## Request 1
Quote the stretch from "Environment settings and" through "implemented by pytorch-cifar." in the Rectified Rejection project page.
## Request 2
Write what comes next in the Rectified Rejection project page, picking up after its final sentence.

## Excerpt to read
Improving adversarial robustness by a coupling rejection strategy

Related tags

Deep Learning Rectified-Rejection
Overview

Adversarial Training with Rectified Rejection

The code for the paper Adversarial Training with Rectified Rejection.

Environment settings and libraries we used in our experiments

This project is tested under the following environment settings:

  • OS: Ubuntu 18.04.4
  • GPU: Geforce 2080 Ti or Tesla P100
  • Cuda: 10.1, Cudnn: v7.6
  • Python: 3.6
  • PyTorch: >= 1.6.0
  • Torchvision: >= 0.6.0

Acknowledgement

The codes are modifed based on Rice et al. 2020, and the model architectures are implemented by pytorch-cifar.

Training Commands

Below we provide running commands training the models with the RR module, taking the setting of PGD-AT + RR (ResNet-18) as an example:

python train_cifar.py --model_name PreActResNet18_twobranch_DenseV1 --attack pgd --lr-schedule piecewise \
                                              --epochs 110 --epsilon 8 \
                                              --attack-iters 10 --pgd-alpha 2 \
                                              --fname auto \
                                              --batch-size 128 \
                                              --adaptivetrain --adaptivetrainlambda 1.0 \
                                              --weight_decay 5e-4 \
                                              --twobranch --useBN \
                                              --selfreweightCalibrate \
                                              --dataset 'CIFAR-10' \
                                              --ATframework 'PGDAT' \
                                              --SGconfidenceW

The FLAG --model_name can be PreActResNet18_twobranch_DenseV1 (ResNet-18) or WideResNet_twobranch_DenseV1 (WRN-34-10). For alternating different AT frameworks, we can set the FLAG --ATframework to be one of PGDAT, TRADES, CCAT.

## Information provided
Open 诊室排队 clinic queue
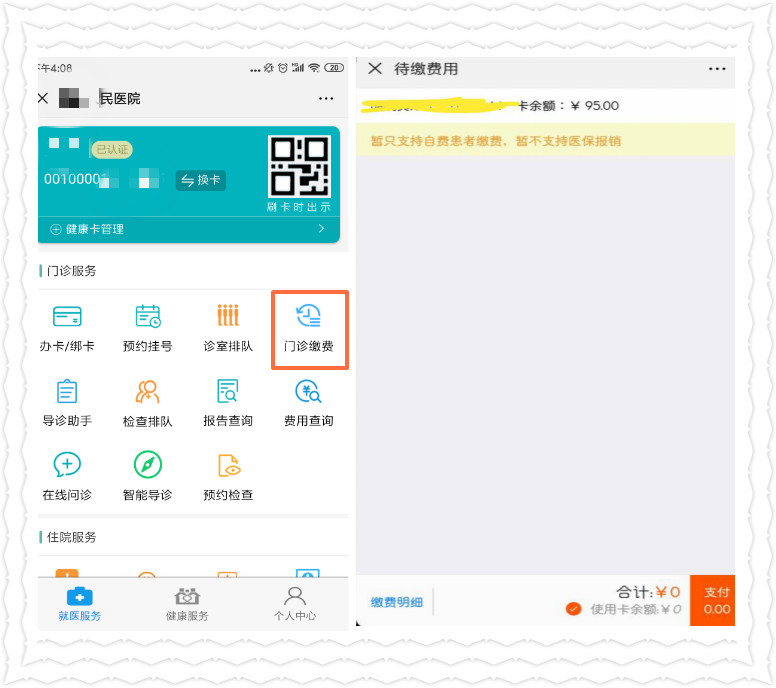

## Exercise answer 1
Environment settings and libraries we used in our experiments

This project is tested under the following environment settings:

  • OS: Ubuntu 18.04.4
  • GPU: Geforce 2080 Ti or Tesla P100
  • Cuda: 10.1, Cudnn: v7.6
  • Python: 3.6
  • PyTorch: >= 1.6.0
  • Torchvision: >= 0.6.0

Acknowledgement

The codes are modifed based on Rice et al. 2020, and the model architectures are implemented by pytorch-cifar.

## Exercise answer 2
Evaluation Commands

Below we provide running commands for evaluations.

Evaluating under the PGD attacks

The trained model is saved at trained_models/model_path, where the specific name of model_path is automatically generated during training. The command for evaluating under PGD attacks is:

python eval_cifar.py --model_name PreActResNet18_twobranch_DenseV1 --evalset test --norm l_inf --epsilon 8 \
                                              --attack-iters 1000 --pgd-alpha 2 \
                                              --fname trained_models/model_path \
                                              --load_epoch -1 \
                                              --dataset 'CIFAR-10' \
                                              --twobranch --useBN \
                                              --selfreweightCalibrate

Evaluating under the adaptive CW attacks

The parameter FLAGs --binary_search_steps, --CW_iter, --CW_confidence can be changed, where --detectmetric indicates the rejector that needs to be adaptively evaded.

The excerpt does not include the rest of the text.